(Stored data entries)
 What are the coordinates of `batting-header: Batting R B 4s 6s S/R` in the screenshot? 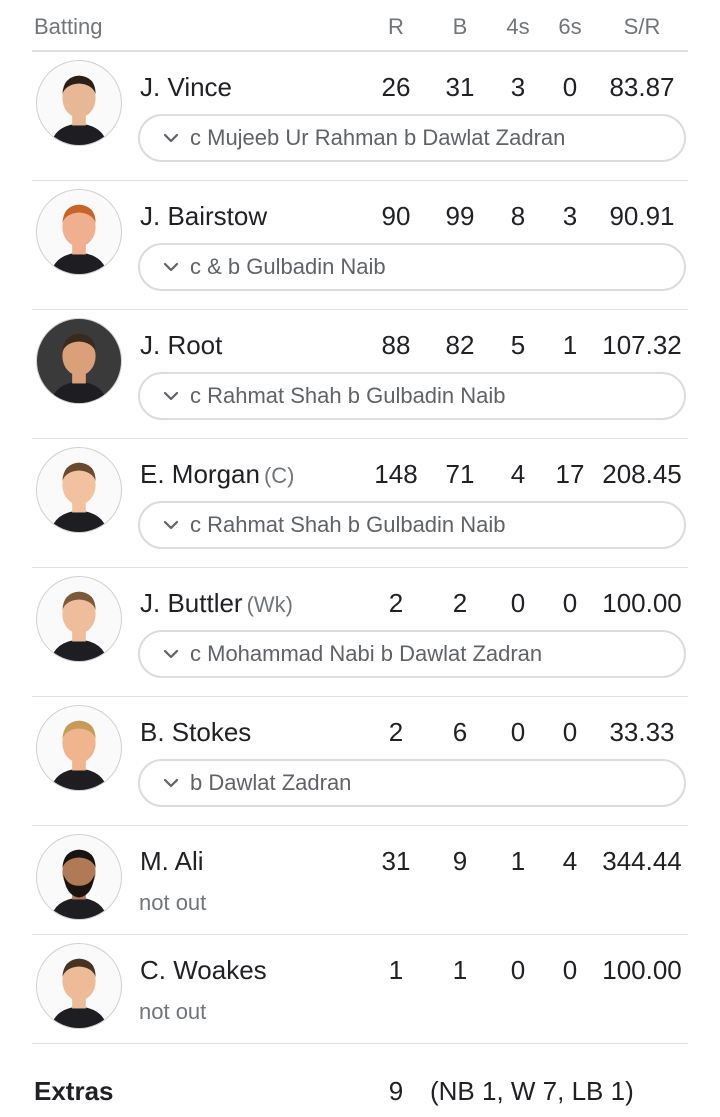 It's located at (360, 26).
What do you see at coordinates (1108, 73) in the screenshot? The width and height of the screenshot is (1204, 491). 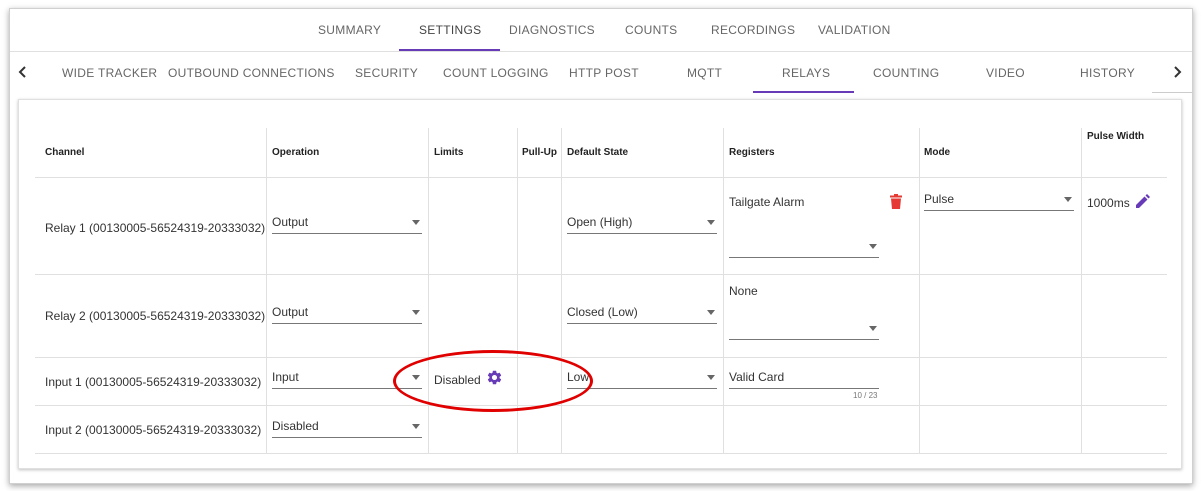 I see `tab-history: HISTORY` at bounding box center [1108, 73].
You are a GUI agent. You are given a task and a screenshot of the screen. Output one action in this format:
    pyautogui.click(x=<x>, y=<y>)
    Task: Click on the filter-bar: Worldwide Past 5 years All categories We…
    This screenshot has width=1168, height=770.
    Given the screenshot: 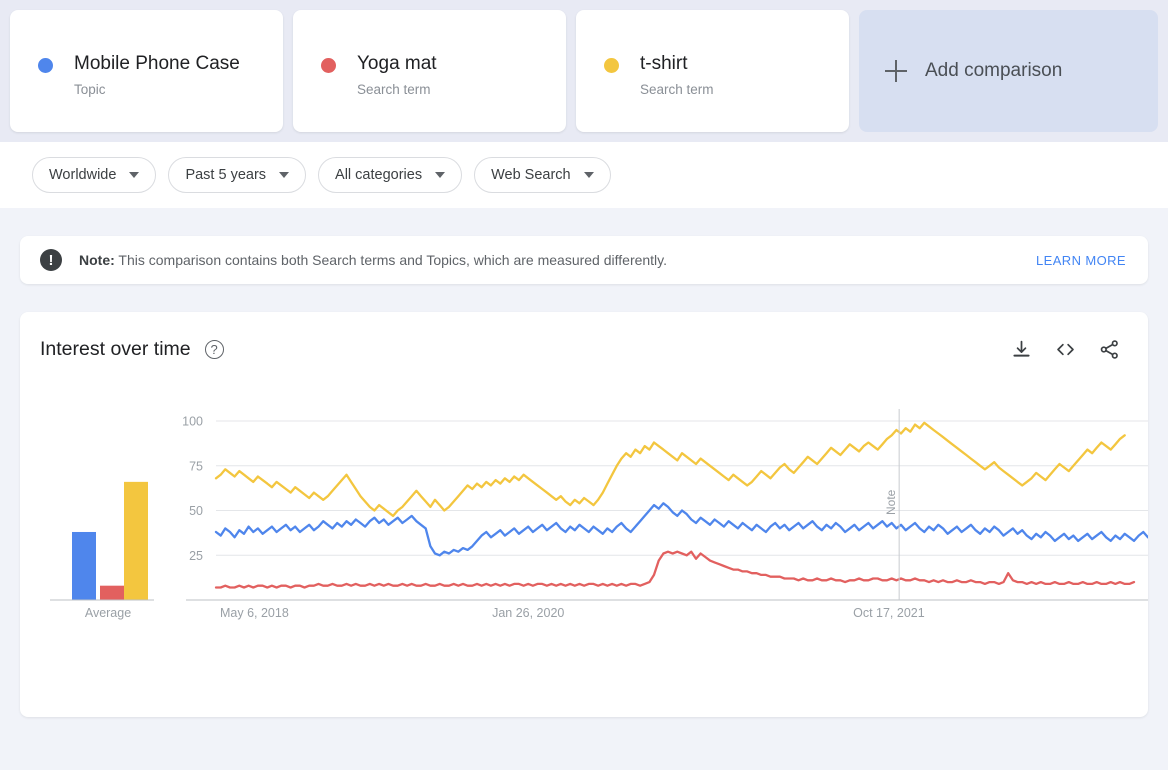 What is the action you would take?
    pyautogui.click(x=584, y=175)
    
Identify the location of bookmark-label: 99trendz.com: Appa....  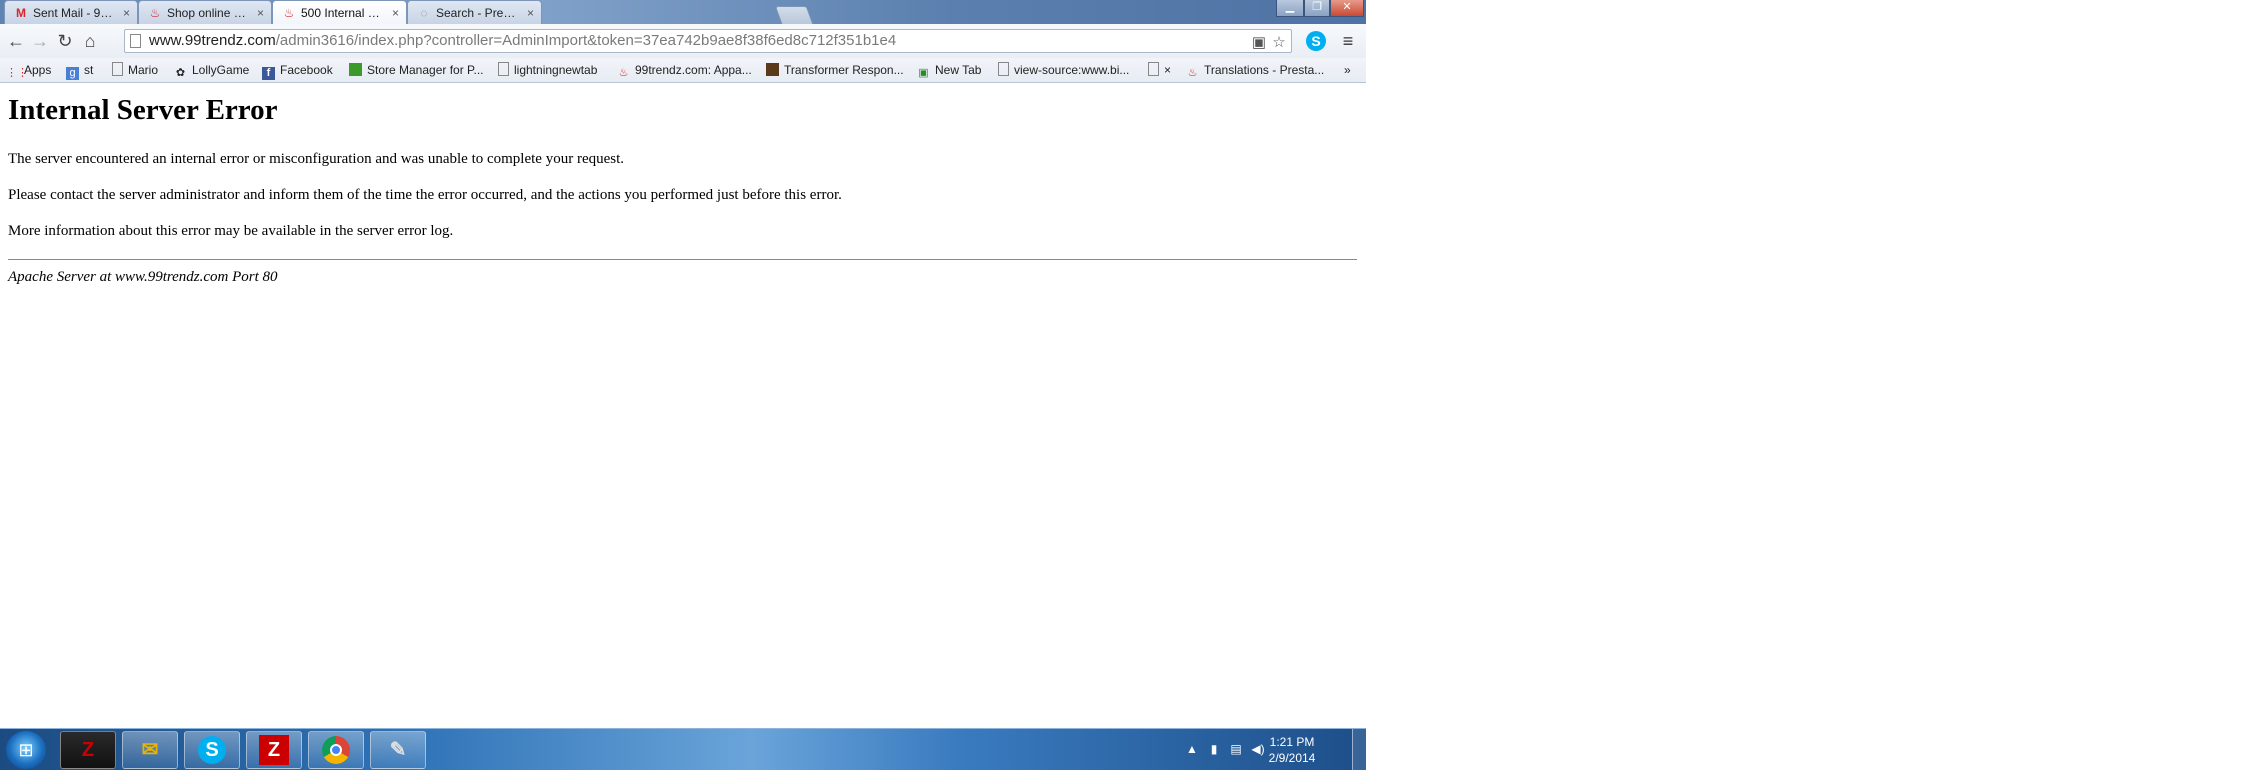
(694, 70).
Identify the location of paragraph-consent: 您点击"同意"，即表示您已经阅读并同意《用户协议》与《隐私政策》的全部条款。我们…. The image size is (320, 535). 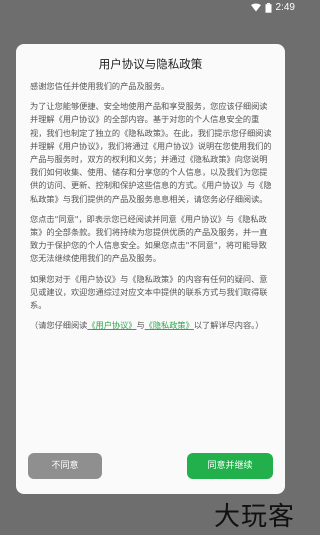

Problem description :: Copy the items word for word, starting at the line that contains "Identify the location of bookmark-label: 99trendz.com: Appa...." and ending at the last line of the items. Leave the pictures out of your copy.

The answer ::
Identify the location of bookmark-label: 99trendz.com: Appa....  
(694, 70).
Identify the location of paragraph-consent: 您点击"同意"，即表示您已经阅读并同意《用户协议》与《隐私政策》的全部条款。我们…. The image size is (320, 535). 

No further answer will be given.